Minimum Operations to Make the Array Alternating

Medium
9 days ago

You are given a 0-indexed array nums consisting of n positive integers.

The array nums is called alternating if:

  • nums[i - 2] == nums[i], where 2 <= i <= n - 1.
  • nums[i - 1] != nums[i], where 1 <= i <= n - 1.

In one operation, you can choose an index i and change nums[i] into any positive integer.

Return the minimum number of operations required to make the array alternating.

For example:

nums = [3,1,3,2,4,3] should return 3 because one way to make the array alternating is by converting it to [3,1,3,1,3,1]. The number of operations required in this case is 3.

nums = [1,2,2,2,2] should return 2 because one way to make the array alternating is by converting it to [1,2,1,2,1]. The number of operations required in this case is 2.

Sample Answer

Let's start by outlining a brute-force approach to solve this problem, followed by a more optimized solution.

Brute-Force Approach

  1. Count occurrences: For each position (even and odd), count the occurrences of each number.
  2. Iterate through all possibilities: Try every possible pair of numbers for even and odd positions.
  3. Calculate operations: Calculate the number of operations required for each pair.
  4. Find minimum: Find the minimum number of operations among all pairs.
def min_operations_brute_force(nums):
    n = len(nums)
    if n <= 1:
        return 0

    even_counts = {}
    odd_counts = {}

    for i in range(0, n, 2):
        even_counts[nums[i]] = even_counts.get(nums[i], 0) + 1
    for i in range(1, n, 2):
        odd_counts[nums[i]] = odd_counts.get(nums[i], 0) + 1

    even_nums = list(even_counts.keys())
    odd_nums = list(odd_counts.keys())

    min_ops = float('inf')

    for even_num in even_nums:
        for odd_num in odd_nums:
            if even_num != odd_num:
                ops = 0
                for i in range(0, n, 2):
                    if nums[i] != even_num:
                        ops += 1
                for i in range(1, n, 2):
                    if nums[i] != odd_num:
                        ops += 1
                min_ops = min(min_ops, ops)

    return min_ops

Optimized Approach

  1. Count occurrences: Count the occurrences of each number at even and odd positions.
  2. Find most frequent: Find the most and second most frequent numbers at even and odd positions.
  3. Calculate operations:
    • If the most frequent numbers are different, the operations needed are n - count_even_most - count_odd_most.
    • If the most frequent numbers are the same, consider using the second most frequent numbers to minimize operations.
from collections import Counter

def min_operations(nums):
    n = len(nums)
    even_nums = nums[::2]
    odd_nums = nums[1::2]

    even_counts = Counter(even_nums)
    odd_counts = Counter(odd_nums)

    even_most_common = even_counts.most_common(2)
    odd_most_common = odd_counts.most_common(2)

    if even_most_common[0][0] != odd_most_common[0][0]:
        return n - even_most_common[0][1] - odd_most_common[0][1]
    else:
        if len(even_most_common) == 1 and len(odd_most_common) == 1:
            return min(len(even_nums), len(odd_nums))
        elif len(even_most_common) == 1:
            return n - even_most_common[0][1] - odd_most_common[1][1]
        elif len(odd_most_common) == 1:
            return n - even_most_common[1][1] - odd_most_common[0][1]
        else:
            return min(n - even_most_common[0][1] - odd_most_common[1][1],
                       n - even_most_common[1][1] - odd_most_common[0][1])

Example

nums = [3, 1, 3, 2, 4, 3]
print(min_operations(nums))

nums = [1, 2, 2, 2, 2]
print(min_operations(nums))

Big(O) Run-time Analysis

The optimized approach uses Counter to count occurrences, which takes O(n) time.
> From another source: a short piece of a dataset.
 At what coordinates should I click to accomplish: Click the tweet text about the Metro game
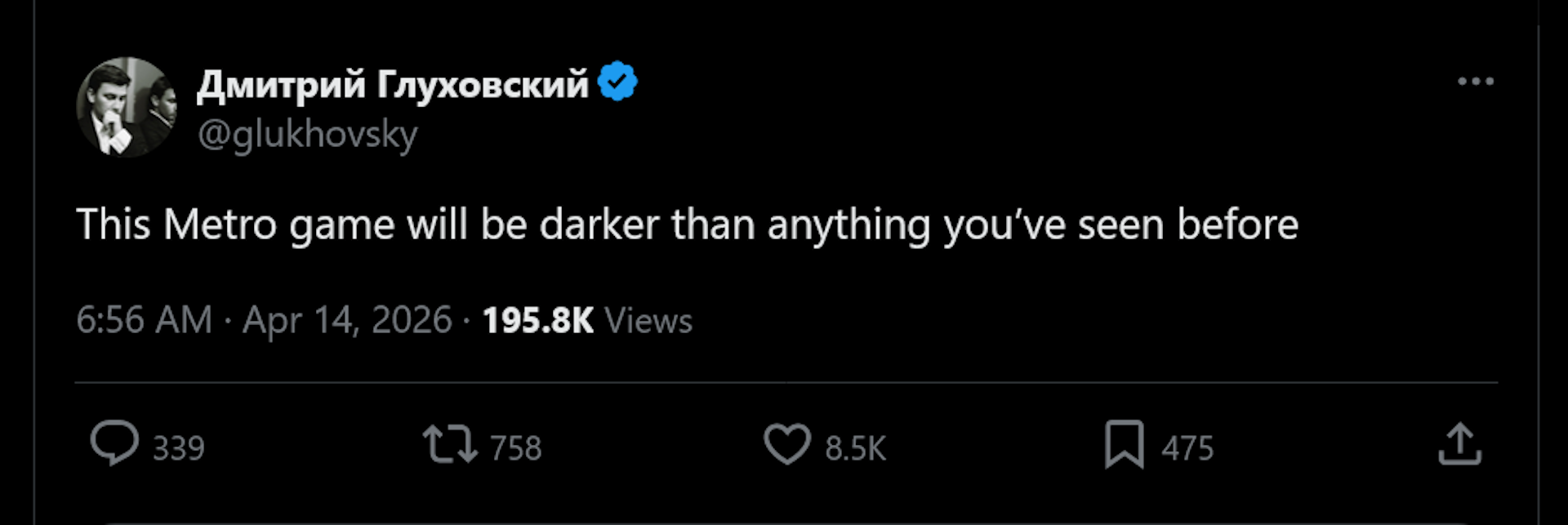coord(686,225)
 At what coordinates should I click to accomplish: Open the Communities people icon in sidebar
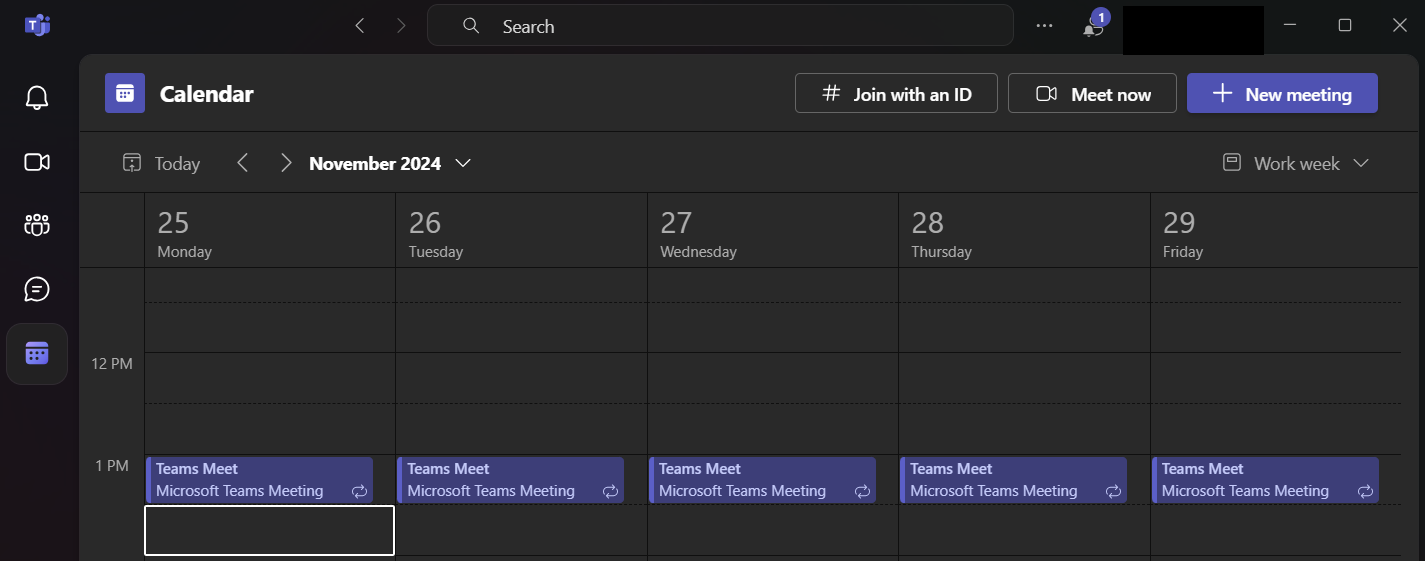coord(37,225)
Finding the most common elements takes O(1) because we are only retrieving the top 2. Therefore, the overall time complexity is O(n).
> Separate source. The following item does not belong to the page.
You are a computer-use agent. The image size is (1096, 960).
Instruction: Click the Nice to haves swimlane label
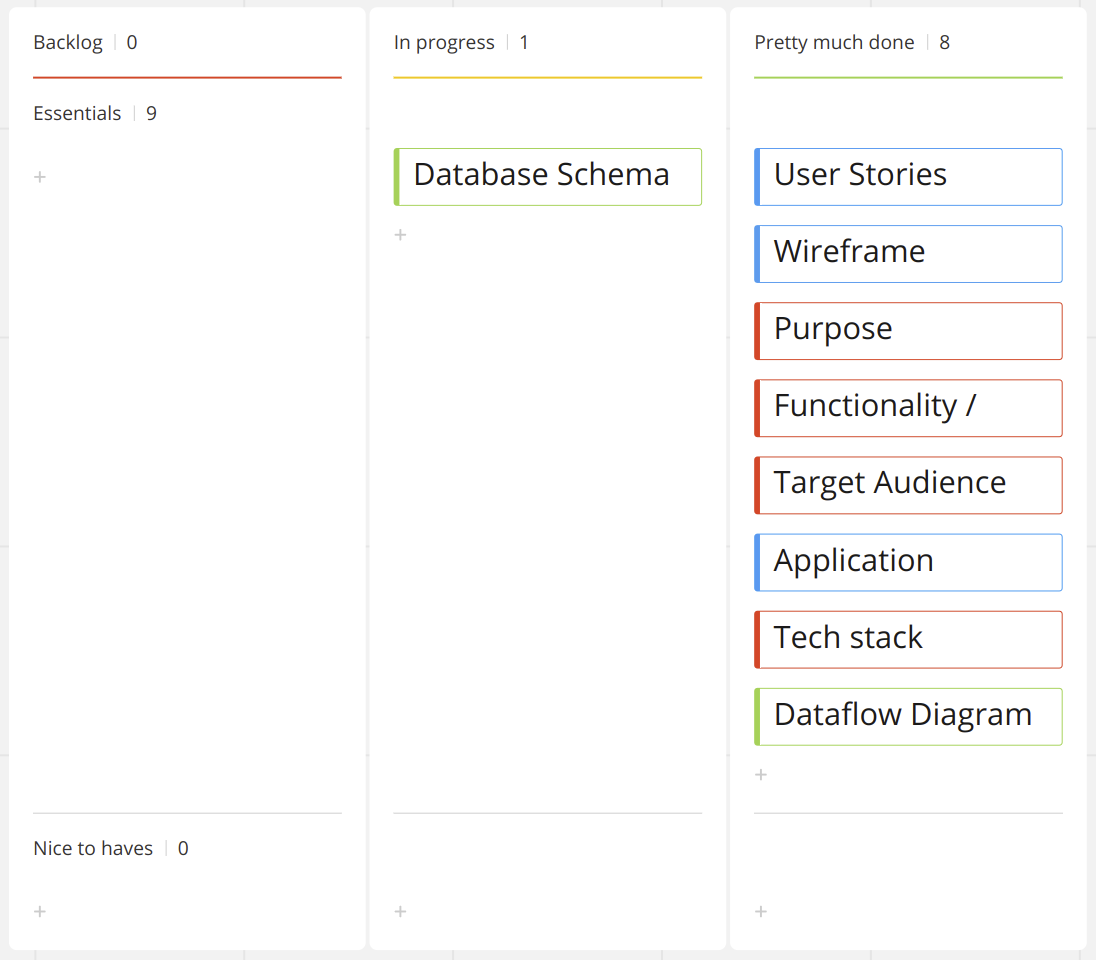tap(93, 848)
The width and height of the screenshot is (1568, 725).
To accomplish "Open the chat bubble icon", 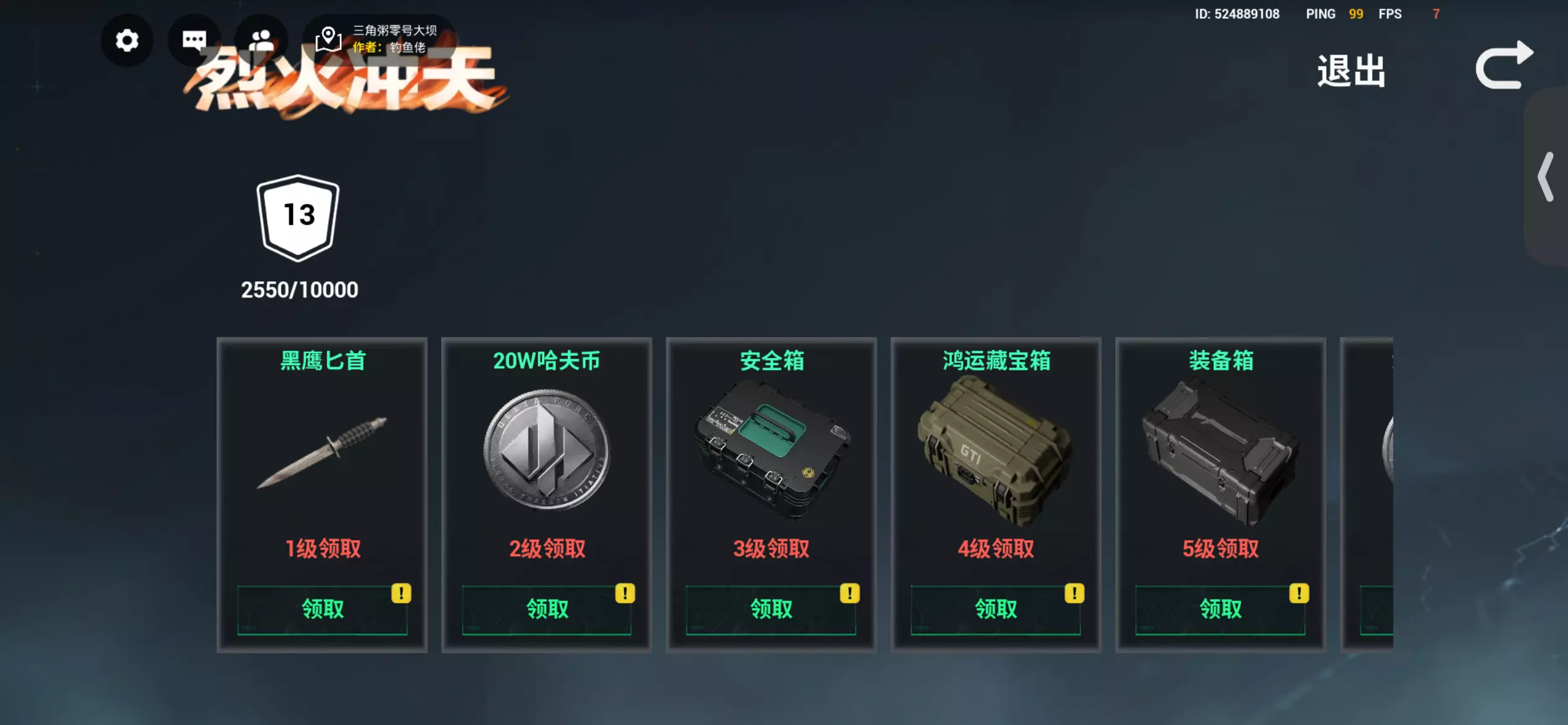I will (194, 40).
Big(O) Space Usage Analysis

The space complexity is O(n) because, in the worst case, the Counter objects even_counts and odd_counts can store up to n/2 distinct elements each.

Edge Cases

  1. Empty array: If the array is empty, return 0.
  2. Array with one element: If the array has only one element, return 0.
  3. All elements are the same: The algorithm should correctly handle cases where all elements are the same.
  4. Even and odd positions have same most frequent number: The algorithm considers second most frequent numbers to handle this case optimally.